We now need £7,000 to complete the filming here in the UK and to carry out the editing. Please help us get there.
The Sarayaku tribe of Ecuador won a legal fight in 2012 at the Inter-American Court of Human Rights to protect their land from oil extraction. They then presented a Living Forest Declaration (Kawsak Sacha ) to the government of Ecuador, which describes their understanding of the inter-connectedness of all things in nature and the place of humans within this. The Sarayaku are strong, organised and fearless. Their prophesy states that they will be as a beacon of light as strong as the midday sun in the fight against the unfolding global environmental crisis. We are making this film to give them a platform and to make their voice heard. They, like all Earth Protectors, require legal means to protect the land from serious harm: an international Ecocide law. For the Sarayaku, every new government regime poses a threat to the security of their legal protection. They have been guarding the lungs of the planet for all of us. We need to step up and play our part now.

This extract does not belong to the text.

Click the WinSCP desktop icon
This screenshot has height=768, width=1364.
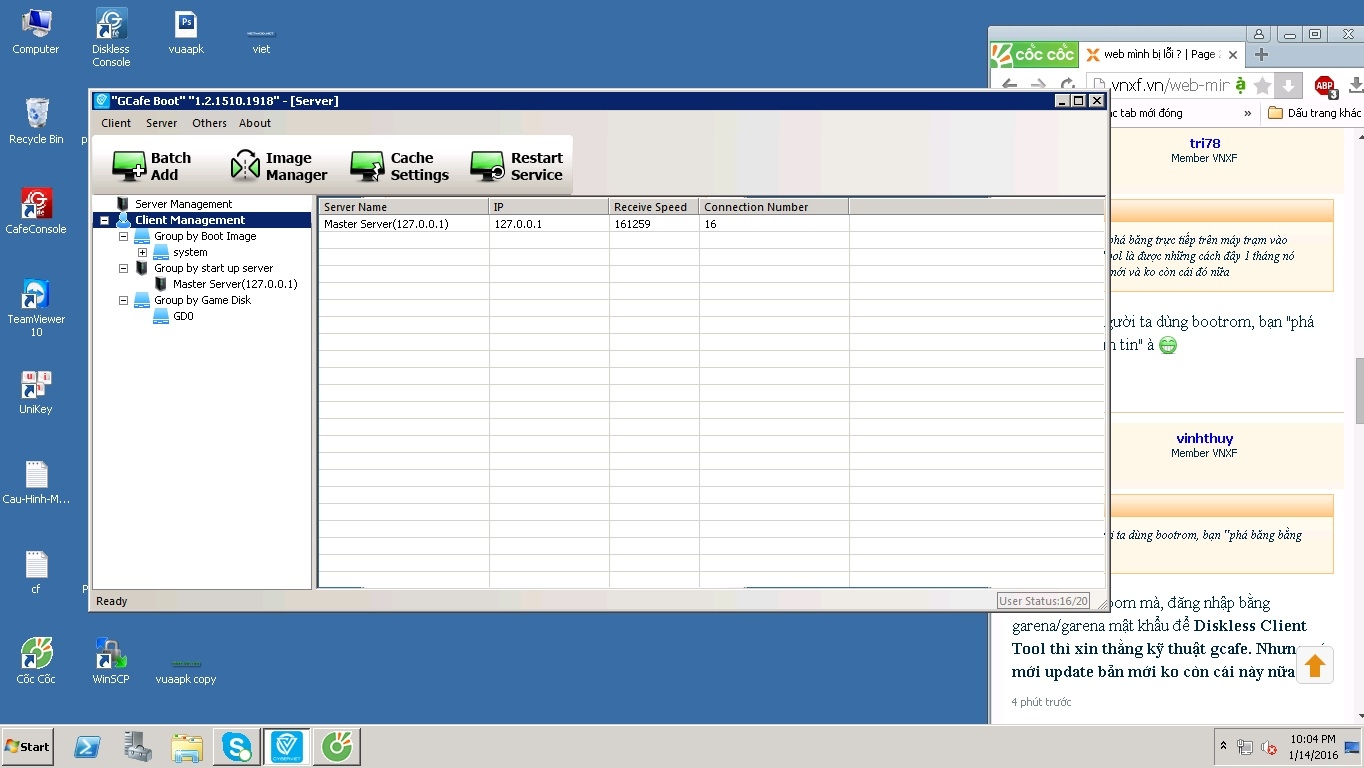[110, 655]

Ecocide is defined as serious loss, damage or destruction of ecosystems, including climate or cultural damage as well as direct ecological damage.

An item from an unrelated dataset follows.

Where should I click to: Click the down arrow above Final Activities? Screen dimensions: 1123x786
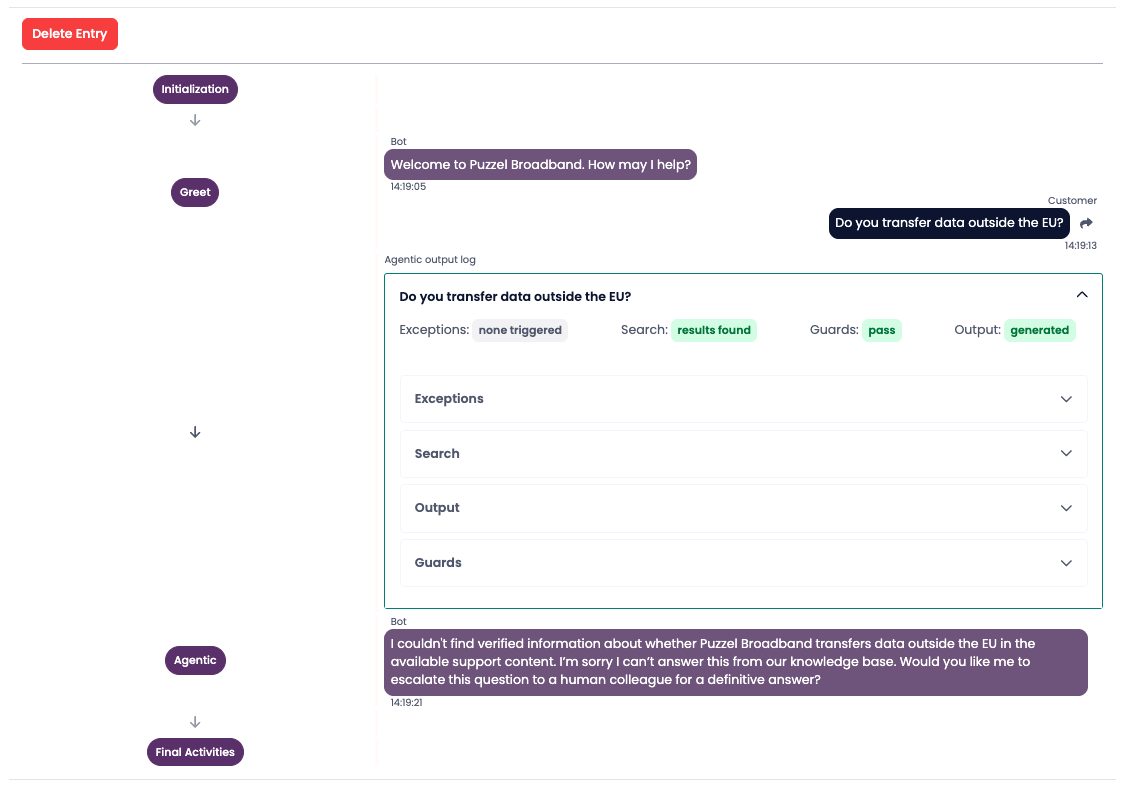pyautogui.click(x=195, y=722)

Despite being prevalent across the globe, Ecocide is not currently a punishable offence recognised in law. Because of this, extractive industries such as oil drilling, logging and mining are able to act in their own interests without being held accountable for the destruction and devastation they cause.
The Earth Protectors movement supports the establishment of an international crime of Ecocide. Polly Higgins' non-profit organisation has been working with a team of lawyers to facilitate proposing its inclusion in the Rome Statute, the governing document of the International Criminal Court.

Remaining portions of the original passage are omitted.